Dangote Cement Plc
- Type: Public
- Traded as: NGX: DANGCEM
- Industry: Building materials
- Predecessor: Obajana Cement Plc;
- Founded: 1992
- Founder: Aliko Dangote
- Headquarters: Lagos, Lagos State, Nigeria.
- Key people: Aliko Dangote (Chairman);
- Products: Cement
- Revenue: NGN₦3,581.3 billion (2024)
- Operating income: ₦1,152 billion (2024)
- Net income: ₦503.247 billion (2024)
- Total assets: ₦6,403.3 billion (2024)
- Total equity: ₦5,450 billion (2022)
- Number of employees: ▲11,983 (2022)
- Parent: Dangote Group
- Subsidiaries: Sephaku Cement
- Website: dangotecement.com

= Dangote Cement =

Nigerian multinational cement manufacturer

Dangote Cement Plc is a Nigerian publicly traded multinational cement manufacturer headquartered in Lagos. The company is engaged in the manufacture, preparation, import, packaging, and distribution of cement and related products in Nigeria, and has plants or import terminals in nine other African countries.

==Acquisition of Obajana cement factory==
The management of Dangote Industries Ltd. (DIL) claims that it fully owns the Obajana Cement Plant and that all legal procedures were followed in its 2002 acquisition.
The company made this claim in a statement headed "Obajana Cement Plant: Separating Facts from Fiction" and released by Anthony Chiejina, Group Head Branding and Communications, DIL.
Because it questioned Dangote Cement's ownership of the firm, the Kogi State government closed the Obajana plant. Tax payment difficulties were also brought up by the administration.
The Obajana Cement Plant, one of the major taxpayers and the vehicle for one of the largest corporations with investments from hundreds of Nigerian and foreign investors, is regarded by the group as one of the most important elements of economic activity in the country.
The firms claimed: "Dangote Industries Limited (DIL), pursuant to the legally binding agreement it entered into with KSG to invest in Kogi State, bought the property on which the Obajana Cement Plant is built alone in 2003, well after it had acquired the shares in the Obajana Cement business in 2002.
"After paying the required costs and compensating the landowners, DIL received three Certificates of Occupancy in its name.
"Again, well after it had purchased the shares of the Obajana Cement Company, DIL was fully responsible for the conception, design, acquisition, construction, and payment of the plant and machinery.

==History==
It was formerly known as Obajana Cement Plc, and changed its name to Dangote Cement Plc in July 2010. Obajana Cement Plc was incorporated in 1992. Dangote Cement Plc is a subsidiary of Dangote Group and is the largest company traded on the Nigerian Stock Exchange.

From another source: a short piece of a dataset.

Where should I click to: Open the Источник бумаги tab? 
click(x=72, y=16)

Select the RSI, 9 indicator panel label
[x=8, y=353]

Dangote Cement listed on the Nigerian Stock Exchange in October 2010, and as at August 2014 accounts for 20% of the total market capitalization of the Exchange. In 2014, the Investment Corporation of Dubai (ICD) purchased a $300 million stake in Dangote Cement.

Aliko Dangote has invested US$6.5 billion into the company between 2007, and 2012. Cement accounted for roughly 80 percent of Dangote Group's business as of 2011.

==Operations==
The Dangote Cement plant in Obajana, Kogi, is the largest in Sub-Saharan Africa with
10.25 million tonnes per year capacity across three lines and a further 3 million tonnes per year capacity currently being built.

In 2012, the firm opened a $1 billion cement plant in Ibese, Ogun. The facility is capable of producing 6 million metric tonnes of cement per year, raising the company's total production by 40 percent at the time. The plant was installed by the Chinese construction and engineering firm Sinoma, and represents one of the largest non-oil investments in Nigeria.

The company's plant in Gboko, Benue has 3 million tonnes per year capacity with an upgrade to 4 million tonnes per year planned in 2013. A plant in Senegal along with a plant in Tanzania opened in 2015. That same year, another plant was opened in Ethiopia, which came under threat of civil unrest in 2017, and civil war in 2021.